A complete digital makeover can dramatically improve education and health outcomes, and in other areas as well

Chandrasekaran has given us the blueprint for resurgence, the starting points of which are investments in health and education.Chandrasekaran has given us the blueprint for resurgence, the starting points of which are investments in health and education. (File image)

Natarajan Chandrasekaran believes the effective use of digital technology can help India tackle its twin challenges of access and jobs. Speaking at the Lalit Doshi Memorial Lecture on Tuesday, the perspicacious chairman of Tata Sons said digitisation could positively impact 30 million jobs but would call for a lot more than digital imitations; it would mean rethinking and re-designing the economy to suits the country’s needs.

Chandrasekaran has given us the blueprint for resurgence, the starting points of which are investments in health and education. As he said, it is probably the investments in these two spheres that helped Asian economies capitalise on the world’s need for manufactured products. In India, the gains from such digitisation would spill over to agriculture, financial services, retail and the justice system as well, placing India at the vanguard of a fourth industrial revolution. As the Tata Sons chief observed, digitisation will count for little unless it can transform healthcare services and education.

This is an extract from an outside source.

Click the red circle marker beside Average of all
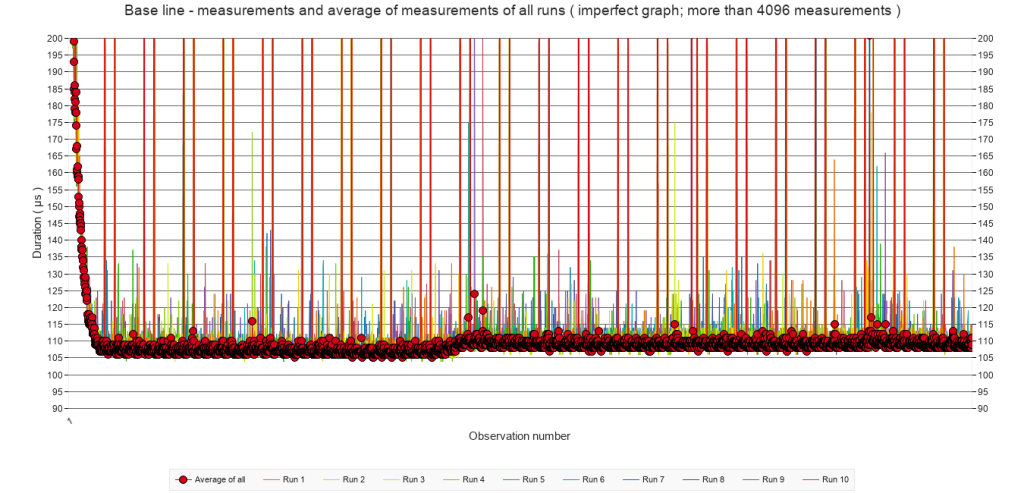The image size is (1024, 493). click(x=183, y=480)
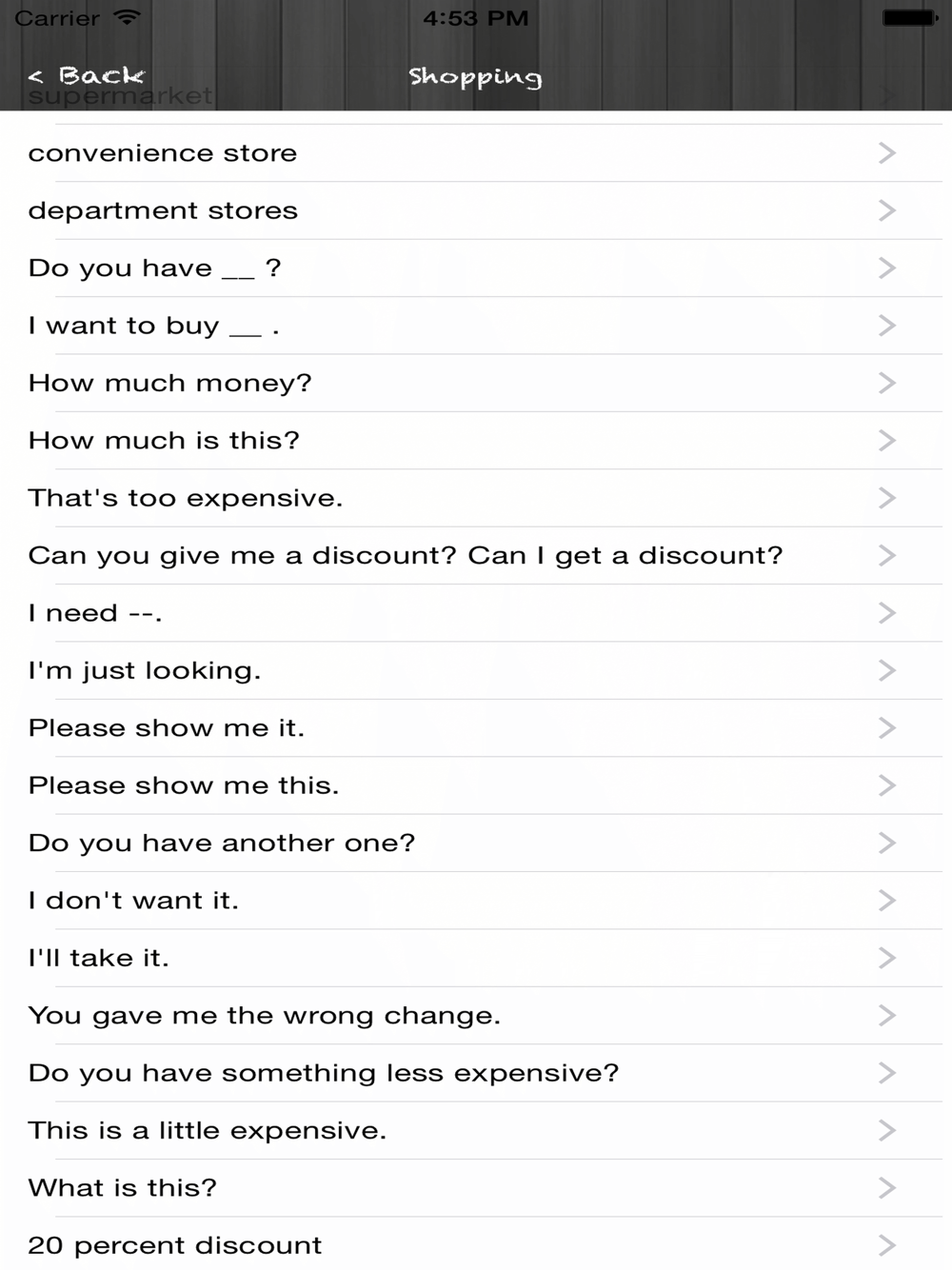This screenshot has width=952, height=1270.
Task: Tap chevron beside 'I want to buy __ .'
Action: point(887,326)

In healthcare, scarce resources can be better used. For instance, pre-diagnosis activities currently undertaken by doctors can be turned into a checklist programmed onto a kiosk, a handheld tablet, or even a smartphone. These could be used by someone without a clinical background, but who has received three to four months’ training on the technology. This would increase coverage, result in better health outcomes and provide employment for less-qualified workers; as many as 1 million new jobs for low-skilled workers could be created, and a million more would be suddenly more productive.

Again, an outdated education system is hobbling progress. A resilient economy calls for a freshly-designed education architecture that is based on new-age digital skills and apprenticeships, lifelong learning and entrepreneurial thinking. Indeed, it is imperative India creates a “scaffolding” for skills required by future workforces that allow for learning, unlearning and relearning at every age and every stage of their professional lives.

It is the culture of entrepreneurism, especially among SMEs, that Chandrasekaran identifies as critical to India’s development. As he says, these small enterprises—restaurants, health clinics and salons that fill our neighbourhoods—are the lifeblood of our community and as important as big business, if not more so. However, unlike the US, where the economy draws its strength from small and mid-sized enterprises, the millions of micro-enterprises in India are neither job-creating nor resilient. They employ smaller numbers—just 10% of the workforce compared with 40% in the US. Importantly, the pandemic has proved to be catastrophic and could see many units perish as they operate outside formal procedures of protection. Unlocking the growth in the small-scale sector, the Tata Sons chief believes, is needed to boost the stability and resilience of the labour market; there is the potential to shift 45 million workers to more productive employment.

The pandemic has hit small businesses the most, and while the government has moved to support them with credit lines, it may not be enough. Chandrasekaran suggests a national digital platform that aggregates and localises business services—financial and technological knowledge—that can be accessed by SMEs. Indeed, a major SME initiative, so that units can survive without being strangled by red tape or starved for finance; the government must try and save as many enterprises as it can. Chandrasekaran has come up with a brilliant, cost-effective and well-thought-out strategy to pull India out of stagnation. His ideas deserve immediate attention and action.